A temporada esportiva se aproxima do fim, e as projeções para o próximo ano nunca foram tão promissoras. O futebol cearense cresce e atinge um novo patamar com dois clubes na elite pela primeira vez na era dos pontos corridos. Maiores do Estado, os gigantes tornarão a desfilar juntos seus uniformes na primeira divisão após 26 anos. Dessa vez, uma edição bem diferente de 1993, quando o torneio apresentava 32 times divididos em quatro grupos.
O esporte mais popular do mundo promete fazer da Arena Castelão seu reduto. Serão 38 partidas na Capital cearense, sendo dois Clássicos-Reis - pelo menos cinco se somarmos também Fares Lopes, Estadual e Copa do Nordeste. A quantidade pode ir a 10 se os clubes avançarem de fase.
Na atual temporada, Ceará e Fortaleza protagonizaram cinco dos 10 maiores públicos do Brasil, totalizando uma média de 27.576 pagantes e R$ 8.101.627,18 de renda líquida no Campeonato Brasileiro, restando ainda o jogo do Vovô contra o Vasco, em casa.
Montante
Nos bastidores, os dirigentes alvinegros e tricolores já se articulam para produzir fundos visando à Série A. Entre as apostas está a gestão unificada da Arena Castelão, proposta discutida com a Secretaria do Esporte (Sesporte), que estuda a administração dos clubes de todos os setores do estádio, com lanchonetes, camarotes e estacionamento.
A previsão final de receita de ambos os times, juntos, é R$ 100 milhões, no mínimo, envolvendo financiamento da Caixa Econômica Federal, patrocínios, borderôs, venda de produtos licenciados e cotas de TV. Os clubes podem ainda receber bonificações por títulos ou metas alcançadas.

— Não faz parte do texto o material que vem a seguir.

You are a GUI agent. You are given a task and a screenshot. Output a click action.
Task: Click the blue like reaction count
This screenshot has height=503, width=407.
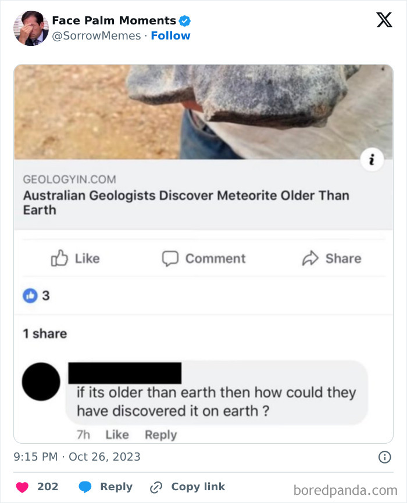coord(36,296)
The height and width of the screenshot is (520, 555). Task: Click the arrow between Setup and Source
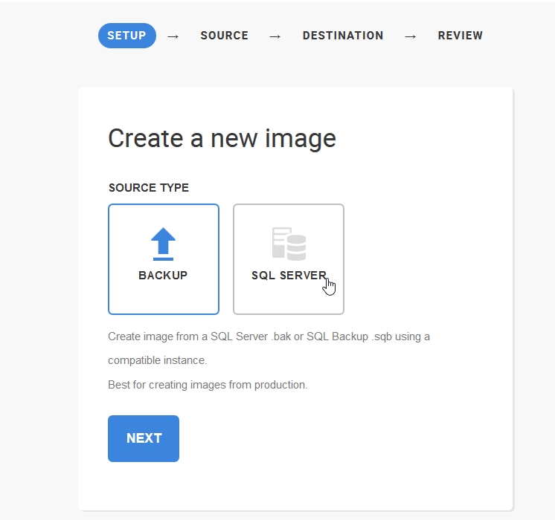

O Fortaleza trabalha com R$ 2,5 milhões de folha de pagamento em uma previsão de R$ 56,7 milhões de orçamento. Pelo Ceará, a estimativa é de investimento superior, em torno de R$ 60 milhões. Mas o clube ainda não divulgou sua previsão de folha para 2019.
Força local
Por muito tempo encarado como coadjuvante, o futebol cearense será o protagonista do Nordeste em 2019. O Estado será o único da região com dois times na Série A.
Mas a descentralização está longe de indicar uma diminuição de força. O ano de 2019 promete bater o recorde de nordestinos na elite, o qual já tem garantidos, times como Bahia, Ceará, Fortaleza e CSA (advindos da Série B). Pode ser ainda maior se o Sport escapar do descenso.